That’s where video games come in. Like porn, they provide a sense of mastery. Research shows males prefer games in which they feel “emotions that sustain dominant masculine identity”—in which they drive fast, blow things up, kill things, and sometimes batter women. But it’s not the content that’s the biggest problem; it’s the time commitment. Half of all college students say video games keep them from studying “some” or “a lot.” A few years back, a disgruntled co-ed told the New York Times she’d sworn off gamers for good because “they’re choosing to do something that wastes their time and sucks the life out of them.”
Something, it seems, is sucking the life out of guys quite literally. One-third of male college students say they’ve experienced erectile dysfunction. Leonard Sax, a family physician for nearly 20 years who authored the book Boys Adrift, saw more and more of them in his Maryland office, asking for Viagra and Cialis. Constant access to porn has desensitized them; they can’t get it up with live girls. “We’re seeing the replacement of penile sex with oral sex,” says Sax, “with the girl on her knees, servicing the boy. Boys and girls both end up losers.” One in five men ages 18 to 25 are now classified as “sub-fertile” because of low sperm count and quality, both of which have been dropping in the developed world for the past 50 years. Curiously, 50 years ago, around 64 percent of all college students were male.
You’d think boys would be feeling bad about their lack of puissance. They’re not, especially, because we’ve painstakingly taught them never to be judgmental.
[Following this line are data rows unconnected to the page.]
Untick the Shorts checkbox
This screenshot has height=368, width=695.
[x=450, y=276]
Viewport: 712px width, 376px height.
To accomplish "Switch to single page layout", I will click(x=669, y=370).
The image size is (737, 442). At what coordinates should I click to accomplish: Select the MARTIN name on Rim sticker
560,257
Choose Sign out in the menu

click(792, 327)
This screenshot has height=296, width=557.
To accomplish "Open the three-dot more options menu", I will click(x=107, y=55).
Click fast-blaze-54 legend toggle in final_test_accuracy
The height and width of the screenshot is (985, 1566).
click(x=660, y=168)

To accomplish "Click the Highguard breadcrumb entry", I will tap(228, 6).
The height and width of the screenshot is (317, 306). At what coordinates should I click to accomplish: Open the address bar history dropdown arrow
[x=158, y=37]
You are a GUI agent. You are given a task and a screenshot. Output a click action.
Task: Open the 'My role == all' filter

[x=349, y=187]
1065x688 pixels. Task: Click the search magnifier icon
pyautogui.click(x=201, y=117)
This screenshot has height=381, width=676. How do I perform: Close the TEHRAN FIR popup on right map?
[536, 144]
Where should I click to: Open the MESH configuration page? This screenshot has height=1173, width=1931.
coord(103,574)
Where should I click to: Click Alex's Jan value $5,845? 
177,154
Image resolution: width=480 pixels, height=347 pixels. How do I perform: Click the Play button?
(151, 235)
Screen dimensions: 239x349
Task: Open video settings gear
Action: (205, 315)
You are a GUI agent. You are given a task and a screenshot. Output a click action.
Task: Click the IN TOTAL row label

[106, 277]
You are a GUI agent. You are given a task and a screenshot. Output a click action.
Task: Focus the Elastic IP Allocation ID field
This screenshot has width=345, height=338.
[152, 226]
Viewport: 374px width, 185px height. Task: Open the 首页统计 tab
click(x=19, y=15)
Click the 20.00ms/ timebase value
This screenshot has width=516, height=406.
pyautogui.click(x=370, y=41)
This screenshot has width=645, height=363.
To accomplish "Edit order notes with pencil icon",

When the authors of the book Lost in Transition: The Dark Side of Emerging Adulthood polled young adults, 47 percent agreed that “morals are relative, there are not definite rights and wrongs for everybody.” If you want to lie in bed all day and beat up virtual hookers—dude, hey, that’s cool.
Irvin Schorsch is the founder of Jenkintown’s Pennsylvania Capital Management, which provides investment advice for 160 wealthy families. More and more of those families have offspring who are failing to launch into successful lives. He worries about the ramifications: “The most important asset any investor has is time. If you want to save a million dollars, I can make that happen—with enough time.” With no head start, the men—and families—of tomorrow will always be playing catch-up. Schorsch takes a hard-core approach to emptying the nest. Many of his clients have children who are in their 50s and still living at home: “People say, ‘It’s for their own good. I can afford it.’ But has that child done well?”